The new standard was introduced to the country by the Institute of Chartered Accountants of Sri Lanka (ICASL) which has taken steps to adopt IFRS by issuing a Sri Lanka Financial Reporting Standards (SLFRS) and Sri Lanka Accounting Standards (LKAS) for annual financial periods.
But despite the International Financial Reporting Standards (IFRS) being swiftly implemented across the globe (with over a 100 countries having adapted it), Sri Lanka has been lagging: Secretary General of the Sri Lanka Bank’s Association Upali De Silva, who recently spoke on the topic of IFRS put the delays in implementation down to complexity of the standard, which he states many other bigger countries struggled to understand at the beginning.
De Silva said, “…bringing in expertise, training people, system enhancements — which can be time consuming and complex in itself, are some of the challenges banks face. I recently met with certain accounting officials from London and even they said that most accounting personnel found the whole operation to be quite complicated,” but he went on to state that the world has come a ‘long way’ since then in identifying issues that he firmly believes that most banks, the bigger ones especially have already made progress and are on the right track.
USA, Canada, India and Japan are some countries which are currently in a transitional process to IFRS. According to De Silva, the benefits of a smooth IFRS transition that would result in the country conforming with a set of global accounting standards, will encourage overseas investors who need not have concerns of different local accounting standards when evaluating the financial status of local organisations and in turn will boost investor confidence.
For the economy, a marked increased growth of international business, by encouraging international investing would be likely.
For the industry, as a whole, it will be able to raise capital from foreign markets at lower cost if it can create confidence in the minds of foreign investors that their financial statements comply with globally accepted accounting standards.

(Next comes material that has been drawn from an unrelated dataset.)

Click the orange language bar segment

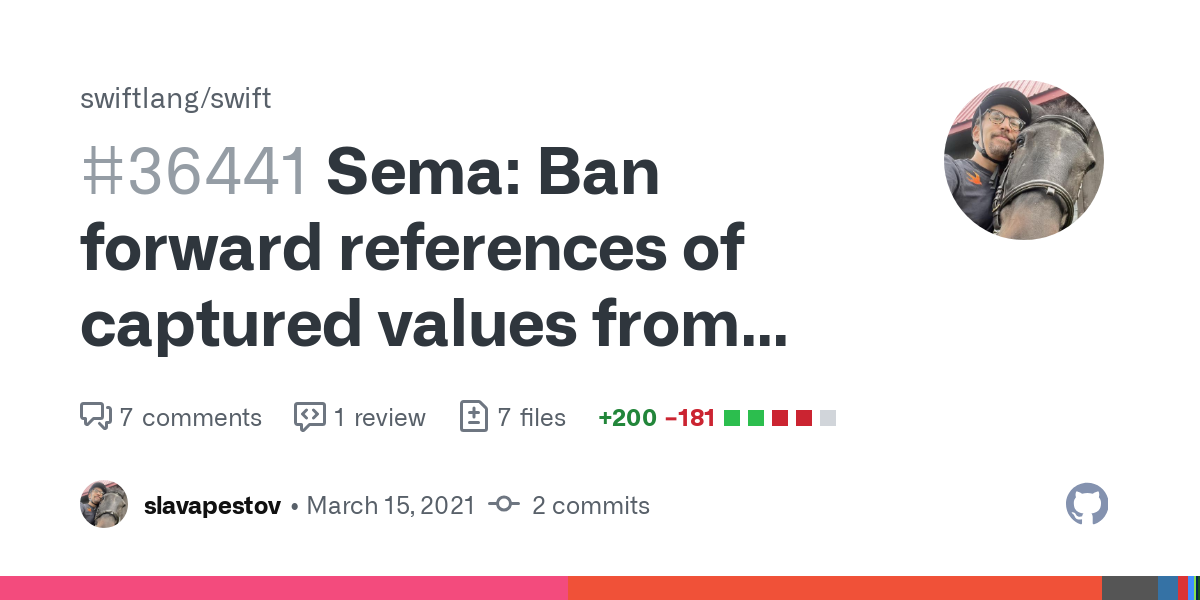click(x=834, y=588)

And for the men behind the operation: Convergence with IFRS benefits accounting professionals in a way that they will be able to sell their services as experts in different parts of the world. The thrust of the movement towards convergence has come mainly from accountants in public practice. It offers them more opportunities in any part of the world if same accounting practices prevail throughout the world.
According to the statement by ICASL, all existing IAS’s and IFRS’s will be adopted with effect from 1 January, 2012 to comply with international accounting standards in all material respects in order to bring ‘more credibility’ to financial reporting in Sri Lanka.

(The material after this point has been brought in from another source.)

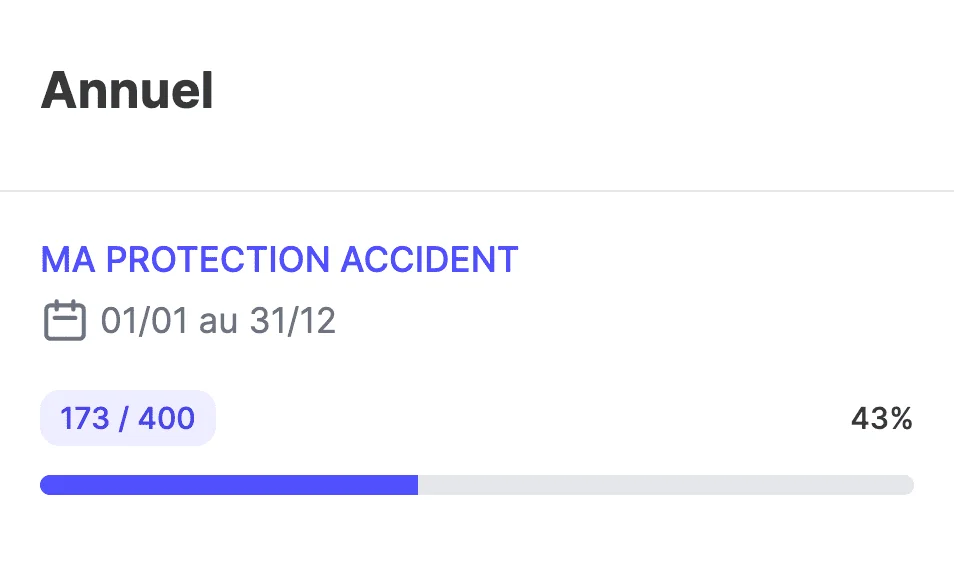Click the word MA in the title link
The width and height of the screenshot is (954, 575).
tap(68, 260)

For many banks, convergence with IFRS is expected to have a significant impact on their financial position and financial performance, directly affecting key parameters such as capital adequacy ratios and the outcomes of valuation metrics that analysts use to measure or evaluate performance.
However, in addition several challenges on the path to convergence, that are applicable to all companies, banking companies in Sri Lanka are faced with a very short deadline.

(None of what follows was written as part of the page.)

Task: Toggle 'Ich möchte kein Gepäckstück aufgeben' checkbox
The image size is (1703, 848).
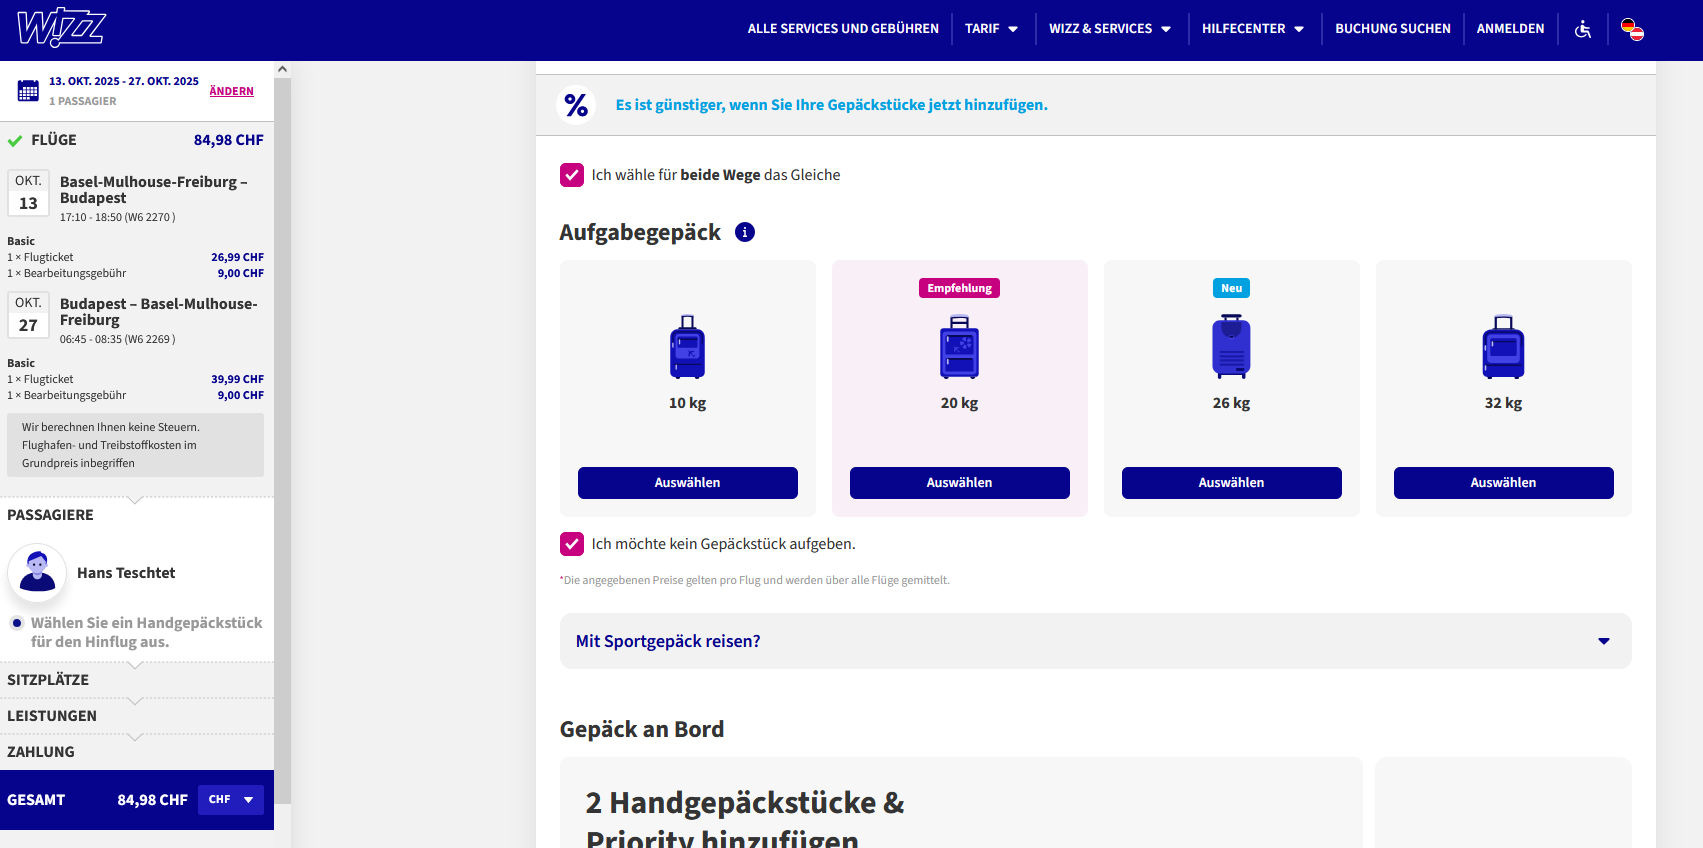Action: [x=572, y=544]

Manil Jayesinghe, Partner at Ernst and Young recently voiced concerns that the banking industry was not 100% prepared for the 2012 deadline. Jayesinghe attributed the delays in implementation to inadequate resources and the previous war scenario but stated that the banks should have been working on IFRS implementation.
Jayesinghe said, “Now they’re at a crunch. However, this can be sorted out with the right resources. There will be a cost involved: for example in bringing in consultants and experts, the changing of systems (IT) as well as changes to management and training but the bank’s success depends on how good or bad a bank’s current system is.
He went on to warn that the risks for banks are many: the new application can change the way banks are used to reporting and seeing standards and they will have to prepare to exercise a certain amount of judgment because none of the transactions provide black and white answers.
On top if this factor is that the standard is like ‘a moving goal post’ according to Jayesinghe. Currently two more standards have been released and by the end of this year, there are more to come.
Jayesinghe said, “What’s important is that we need to stop looking at these standards as a chore, the end result we want is to make better reports so that the big economic decision makers out there make better economic decisions.
IFRS has evolved over the years and will continue to evolve due to the complexities of the operations that companies deal in. From 2012 onwards, Sri Lanka will envelope such changes no sooner the changes are issued. Hence, being compliant with SLFRS as of now, is a moving target but one that the IFRS Academy will hopefully bring closer to local bank’s grasp.